The National Institute for Health and Care Excellence (NICE) said today that clinical data shows Opdivo (nivolumab) provides a significant improvement in overall survival rates as a second-line therapy – after platinum chemotherapy – for squamous cell carcinoma of the head and neck (SCCHN), at least in the short term. However, that benefit came at too high a cost for the NHS.

“The committee heard that treatment options for patients in this area are limited, and it’s important to patients that treatment extends their life and improves the quality of life,” said Prof Carole Longson, director of the Health Technology Evaluation Centre at NICE. However, “the additional costs of nivolumab were considered to be very high in relation to its benefit to be recommended for routine NHS use at present”.

Pharma and NICE must do more

The decision has drawn an immediate response from the Institute for Cancer Research (ICR), and said it was “disappointing and frustrating” that doctors will not be able to offer this “game-changing immunotherapy” to patients, but also criticises the pharma industry for its approach to medicines pricing.

ICR chief executive Prof Paul Workman urged NICE and BMS to “work together to reach an agreement on price so that this decision can be overturned as soon as possible”, noting that the draft decision “is another example, and a particularly stark one, of an innovative cancer therapy not being made available on the NHS because of cost”.
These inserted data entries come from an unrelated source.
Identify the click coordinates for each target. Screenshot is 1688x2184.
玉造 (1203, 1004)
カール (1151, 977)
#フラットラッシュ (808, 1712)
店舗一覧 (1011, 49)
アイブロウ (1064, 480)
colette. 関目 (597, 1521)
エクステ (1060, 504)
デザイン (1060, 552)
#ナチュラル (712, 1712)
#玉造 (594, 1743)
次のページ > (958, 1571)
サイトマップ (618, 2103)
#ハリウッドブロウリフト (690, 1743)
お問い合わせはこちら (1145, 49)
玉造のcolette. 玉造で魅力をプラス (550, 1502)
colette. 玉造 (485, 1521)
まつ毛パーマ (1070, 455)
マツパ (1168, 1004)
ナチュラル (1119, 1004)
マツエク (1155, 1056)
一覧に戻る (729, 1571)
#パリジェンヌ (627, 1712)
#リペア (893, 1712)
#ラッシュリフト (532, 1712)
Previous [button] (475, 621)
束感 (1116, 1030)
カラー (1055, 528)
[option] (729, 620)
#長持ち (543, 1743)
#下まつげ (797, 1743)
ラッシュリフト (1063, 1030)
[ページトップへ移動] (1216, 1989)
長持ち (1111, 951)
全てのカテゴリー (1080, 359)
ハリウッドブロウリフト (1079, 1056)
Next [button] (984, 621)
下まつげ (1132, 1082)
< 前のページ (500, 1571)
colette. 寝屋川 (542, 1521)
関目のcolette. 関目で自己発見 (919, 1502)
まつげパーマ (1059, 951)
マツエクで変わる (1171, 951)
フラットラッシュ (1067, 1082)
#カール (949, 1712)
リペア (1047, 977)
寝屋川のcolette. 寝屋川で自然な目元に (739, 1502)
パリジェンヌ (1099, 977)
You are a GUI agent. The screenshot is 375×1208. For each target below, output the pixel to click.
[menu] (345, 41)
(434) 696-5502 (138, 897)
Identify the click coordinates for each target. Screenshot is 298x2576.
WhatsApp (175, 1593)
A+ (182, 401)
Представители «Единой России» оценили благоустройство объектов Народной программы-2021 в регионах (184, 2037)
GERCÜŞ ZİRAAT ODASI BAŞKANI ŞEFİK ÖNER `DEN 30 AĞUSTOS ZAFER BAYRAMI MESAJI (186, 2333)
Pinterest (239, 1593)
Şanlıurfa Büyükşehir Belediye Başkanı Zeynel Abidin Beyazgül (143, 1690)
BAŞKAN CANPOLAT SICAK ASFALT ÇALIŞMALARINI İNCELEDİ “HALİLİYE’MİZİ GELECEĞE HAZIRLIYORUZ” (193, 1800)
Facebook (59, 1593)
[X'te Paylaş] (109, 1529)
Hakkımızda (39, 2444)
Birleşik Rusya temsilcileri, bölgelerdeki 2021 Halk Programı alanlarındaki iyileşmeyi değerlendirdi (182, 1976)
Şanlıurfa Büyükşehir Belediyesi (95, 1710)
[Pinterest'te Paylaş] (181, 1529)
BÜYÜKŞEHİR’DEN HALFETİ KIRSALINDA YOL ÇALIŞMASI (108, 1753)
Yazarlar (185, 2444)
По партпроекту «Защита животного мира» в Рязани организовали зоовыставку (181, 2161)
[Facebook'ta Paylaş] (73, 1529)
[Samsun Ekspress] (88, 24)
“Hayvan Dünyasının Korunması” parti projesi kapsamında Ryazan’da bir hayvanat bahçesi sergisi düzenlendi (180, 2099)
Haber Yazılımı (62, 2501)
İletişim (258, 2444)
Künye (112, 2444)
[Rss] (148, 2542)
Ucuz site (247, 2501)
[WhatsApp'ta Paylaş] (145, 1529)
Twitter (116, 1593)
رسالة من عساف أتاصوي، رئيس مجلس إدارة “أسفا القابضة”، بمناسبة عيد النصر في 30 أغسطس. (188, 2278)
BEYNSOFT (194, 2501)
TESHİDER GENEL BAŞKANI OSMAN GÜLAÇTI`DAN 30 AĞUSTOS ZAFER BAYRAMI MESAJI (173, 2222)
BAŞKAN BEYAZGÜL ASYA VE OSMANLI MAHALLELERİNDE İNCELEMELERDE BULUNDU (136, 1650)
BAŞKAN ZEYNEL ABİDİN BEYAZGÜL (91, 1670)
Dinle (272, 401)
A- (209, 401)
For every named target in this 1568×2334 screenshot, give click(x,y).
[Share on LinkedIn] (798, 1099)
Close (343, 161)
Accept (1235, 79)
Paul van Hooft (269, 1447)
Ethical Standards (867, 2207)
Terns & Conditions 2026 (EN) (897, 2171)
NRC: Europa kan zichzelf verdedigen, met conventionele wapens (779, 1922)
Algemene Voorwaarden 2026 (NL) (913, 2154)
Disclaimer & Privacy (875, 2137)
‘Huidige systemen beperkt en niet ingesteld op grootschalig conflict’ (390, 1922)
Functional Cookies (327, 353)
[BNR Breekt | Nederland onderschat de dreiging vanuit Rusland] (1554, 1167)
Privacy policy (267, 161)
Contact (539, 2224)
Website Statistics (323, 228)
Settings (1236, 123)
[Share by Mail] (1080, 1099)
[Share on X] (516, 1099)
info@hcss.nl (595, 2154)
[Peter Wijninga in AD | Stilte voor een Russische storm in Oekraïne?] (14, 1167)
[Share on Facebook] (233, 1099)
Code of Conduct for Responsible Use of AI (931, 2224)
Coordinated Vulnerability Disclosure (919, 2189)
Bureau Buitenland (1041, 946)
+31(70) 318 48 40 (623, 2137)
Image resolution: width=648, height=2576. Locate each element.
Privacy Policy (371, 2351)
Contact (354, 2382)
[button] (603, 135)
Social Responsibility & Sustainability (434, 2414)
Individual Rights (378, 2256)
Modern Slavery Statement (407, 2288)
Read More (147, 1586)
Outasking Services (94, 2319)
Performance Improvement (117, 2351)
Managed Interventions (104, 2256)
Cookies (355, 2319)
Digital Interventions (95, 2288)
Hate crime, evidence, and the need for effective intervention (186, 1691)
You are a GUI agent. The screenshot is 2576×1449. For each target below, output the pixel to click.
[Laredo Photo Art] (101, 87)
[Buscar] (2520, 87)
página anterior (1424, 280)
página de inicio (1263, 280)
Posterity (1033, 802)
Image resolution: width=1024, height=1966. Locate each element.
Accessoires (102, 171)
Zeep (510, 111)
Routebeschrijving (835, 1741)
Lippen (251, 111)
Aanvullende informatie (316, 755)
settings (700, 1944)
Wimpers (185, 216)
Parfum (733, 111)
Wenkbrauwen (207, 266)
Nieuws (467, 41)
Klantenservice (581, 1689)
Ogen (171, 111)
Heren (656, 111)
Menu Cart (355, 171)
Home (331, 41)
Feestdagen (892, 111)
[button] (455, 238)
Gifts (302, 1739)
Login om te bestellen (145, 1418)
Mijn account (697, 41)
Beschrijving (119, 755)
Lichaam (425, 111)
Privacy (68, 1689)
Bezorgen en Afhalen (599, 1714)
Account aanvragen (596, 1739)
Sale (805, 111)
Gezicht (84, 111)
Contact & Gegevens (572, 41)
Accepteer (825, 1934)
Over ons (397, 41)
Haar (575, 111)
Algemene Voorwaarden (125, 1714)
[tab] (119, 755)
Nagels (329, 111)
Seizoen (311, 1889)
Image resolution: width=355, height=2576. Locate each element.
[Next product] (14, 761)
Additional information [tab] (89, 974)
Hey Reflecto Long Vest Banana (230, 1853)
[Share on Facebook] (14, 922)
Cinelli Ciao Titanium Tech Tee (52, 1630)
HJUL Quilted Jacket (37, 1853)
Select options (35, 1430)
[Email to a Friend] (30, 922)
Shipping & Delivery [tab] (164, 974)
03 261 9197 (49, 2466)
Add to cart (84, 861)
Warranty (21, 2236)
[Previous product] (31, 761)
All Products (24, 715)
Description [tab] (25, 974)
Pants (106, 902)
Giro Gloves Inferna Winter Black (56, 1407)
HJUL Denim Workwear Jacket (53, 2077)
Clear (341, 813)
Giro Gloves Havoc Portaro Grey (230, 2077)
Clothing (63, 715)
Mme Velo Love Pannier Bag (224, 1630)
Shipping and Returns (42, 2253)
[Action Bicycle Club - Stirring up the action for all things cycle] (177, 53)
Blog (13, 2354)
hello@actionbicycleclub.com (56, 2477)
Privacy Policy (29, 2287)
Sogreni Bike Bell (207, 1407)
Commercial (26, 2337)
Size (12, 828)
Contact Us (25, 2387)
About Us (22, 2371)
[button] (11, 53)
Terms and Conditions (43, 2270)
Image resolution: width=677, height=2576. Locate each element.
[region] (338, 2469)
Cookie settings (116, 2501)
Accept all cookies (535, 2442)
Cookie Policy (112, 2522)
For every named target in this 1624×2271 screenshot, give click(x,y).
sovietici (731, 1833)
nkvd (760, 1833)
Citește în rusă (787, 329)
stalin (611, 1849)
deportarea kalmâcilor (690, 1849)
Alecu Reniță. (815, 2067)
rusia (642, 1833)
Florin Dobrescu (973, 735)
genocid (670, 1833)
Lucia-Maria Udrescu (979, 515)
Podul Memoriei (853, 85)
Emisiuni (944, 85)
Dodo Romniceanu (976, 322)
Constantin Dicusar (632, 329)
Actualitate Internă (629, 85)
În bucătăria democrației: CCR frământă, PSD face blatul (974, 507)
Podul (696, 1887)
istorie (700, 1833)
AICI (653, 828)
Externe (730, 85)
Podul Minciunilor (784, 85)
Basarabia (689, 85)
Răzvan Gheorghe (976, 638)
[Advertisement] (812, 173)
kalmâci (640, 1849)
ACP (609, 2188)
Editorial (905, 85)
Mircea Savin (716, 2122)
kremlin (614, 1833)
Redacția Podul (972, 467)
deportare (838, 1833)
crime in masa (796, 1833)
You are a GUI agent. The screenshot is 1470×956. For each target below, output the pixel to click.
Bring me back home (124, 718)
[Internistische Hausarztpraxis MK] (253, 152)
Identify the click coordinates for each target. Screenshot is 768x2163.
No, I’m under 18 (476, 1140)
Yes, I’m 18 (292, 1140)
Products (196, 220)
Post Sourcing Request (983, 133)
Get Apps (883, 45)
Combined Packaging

There is a need to recognise that the price of cancer drugs is much too high, particularly the new immunotherapies, and pharma companies should “bring down the cost of drug development through smaller, more targeted trials, and to do much more to pass on the savings to patients”, he said.

Meanwhile NICE – which is in the process of introducing changes to its approval criteria – “must take much greater account of innovation in its appraisal processes, to give exciting treatments like nivolumab a better chance of reaching patients”.

Kevin Harrington, the oncologist who led the UK arm of the phase III clinical trial of nivolumab for advanced head and neck cancer, said nivolumab is the “only treatment shown in a phase III trial to improve survival for this group of patients – and it did so without worsening patients’ quality of life, and with fewer side-effects than other options”.

“Once it has relapsed or spread, the disease is extremely difficult to treat and options, including surgery and radiotherapy, are very limited,” he added.

The draft guidance is open for comment until Thursday 4 May.